--- About this exercise ---
Render the part of the records that opens with the line containing "The image size is (1366, 778)." and closes with the line containing "The width and height of the screenshot is (700, 451)." as a numbered list, leaving out blank lines.

--- Supplied records ---
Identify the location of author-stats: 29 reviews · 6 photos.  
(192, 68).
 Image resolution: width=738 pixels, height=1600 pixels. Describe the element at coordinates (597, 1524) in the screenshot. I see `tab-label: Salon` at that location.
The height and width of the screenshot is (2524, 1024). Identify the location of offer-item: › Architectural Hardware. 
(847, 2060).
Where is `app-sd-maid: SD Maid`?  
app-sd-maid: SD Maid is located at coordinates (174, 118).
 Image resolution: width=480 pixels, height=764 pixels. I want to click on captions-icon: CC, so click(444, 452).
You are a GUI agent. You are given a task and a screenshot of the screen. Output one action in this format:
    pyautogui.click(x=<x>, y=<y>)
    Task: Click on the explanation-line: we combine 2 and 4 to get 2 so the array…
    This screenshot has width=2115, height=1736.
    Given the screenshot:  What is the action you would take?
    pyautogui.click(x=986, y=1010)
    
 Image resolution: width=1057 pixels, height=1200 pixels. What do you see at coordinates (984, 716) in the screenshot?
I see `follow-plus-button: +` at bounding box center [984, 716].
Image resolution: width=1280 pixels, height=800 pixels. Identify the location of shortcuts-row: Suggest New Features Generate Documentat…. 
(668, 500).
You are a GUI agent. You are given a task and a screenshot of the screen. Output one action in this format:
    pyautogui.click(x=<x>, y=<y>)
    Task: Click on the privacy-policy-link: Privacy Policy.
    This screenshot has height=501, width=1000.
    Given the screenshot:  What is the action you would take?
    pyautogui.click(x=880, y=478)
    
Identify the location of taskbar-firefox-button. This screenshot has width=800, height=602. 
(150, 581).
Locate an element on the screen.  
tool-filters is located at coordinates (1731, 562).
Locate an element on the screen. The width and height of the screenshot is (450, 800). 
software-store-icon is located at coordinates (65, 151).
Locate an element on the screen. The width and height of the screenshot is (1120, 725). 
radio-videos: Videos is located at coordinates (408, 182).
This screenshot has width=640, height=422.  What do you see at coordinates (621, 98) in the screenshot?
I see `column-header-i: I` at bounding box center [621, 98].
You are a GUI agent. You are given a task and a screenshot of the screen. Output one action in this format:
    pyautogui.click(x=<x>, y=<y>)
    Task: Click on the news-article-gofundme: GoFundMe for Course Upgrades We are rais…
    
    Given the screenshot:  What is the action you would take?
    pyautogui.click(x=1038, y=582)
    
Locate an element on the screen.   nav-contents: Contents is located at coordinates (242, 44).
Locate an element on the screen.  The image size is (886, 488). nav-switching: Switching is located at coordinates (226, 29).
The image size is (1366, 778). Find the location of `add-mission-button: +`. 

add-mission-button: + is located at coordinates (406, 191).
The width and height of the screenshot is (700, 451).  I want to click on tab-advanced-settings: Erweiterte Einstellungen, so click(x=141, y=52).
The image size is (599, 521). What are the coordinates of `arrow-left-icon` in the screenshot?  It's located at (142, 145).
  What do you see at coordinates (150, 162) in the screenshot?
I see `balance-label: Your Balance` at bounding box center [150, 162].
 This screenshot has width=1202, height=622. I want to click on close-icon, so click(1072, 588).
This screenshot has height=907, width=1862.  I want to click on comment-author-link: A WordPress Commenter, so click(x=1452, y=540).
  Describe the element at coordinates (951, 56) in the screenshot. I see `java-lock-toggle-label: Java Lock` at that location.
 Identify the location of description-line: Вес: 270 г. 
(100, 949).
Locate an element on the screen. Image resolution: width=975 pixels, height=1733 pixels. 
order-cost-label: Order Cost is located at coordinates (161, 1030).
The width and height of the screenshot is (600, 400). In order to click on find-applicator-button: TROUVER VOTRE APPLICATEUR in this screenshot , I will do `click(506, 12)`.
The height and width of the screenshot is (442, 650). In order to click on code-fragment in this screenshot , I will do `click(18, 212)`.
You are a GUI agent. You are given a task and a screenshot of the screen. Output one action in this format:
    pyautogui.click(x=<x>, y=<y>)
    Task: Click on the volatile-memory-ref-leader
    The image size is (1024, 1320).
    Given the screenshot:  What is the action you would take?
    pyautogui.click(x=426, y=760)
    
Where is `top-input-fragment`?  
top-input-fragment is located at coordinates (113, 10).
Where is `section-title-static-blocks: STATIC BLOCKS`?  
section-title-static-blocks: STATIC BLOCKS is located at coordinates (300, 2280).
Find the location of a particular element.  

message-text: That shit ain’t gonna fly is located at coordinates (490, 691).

--- Written response ---
1. The image size is (1366, 778). Find the location of `add-mission-button: +`. 
2. add-mission-button: + is located at coordinates (406, 191).
3. The width and height of the screenshot is (700, 451).  I want to click on tab-advanced-settings: Erweiterte Einstellungen, so click(x=141, y=52).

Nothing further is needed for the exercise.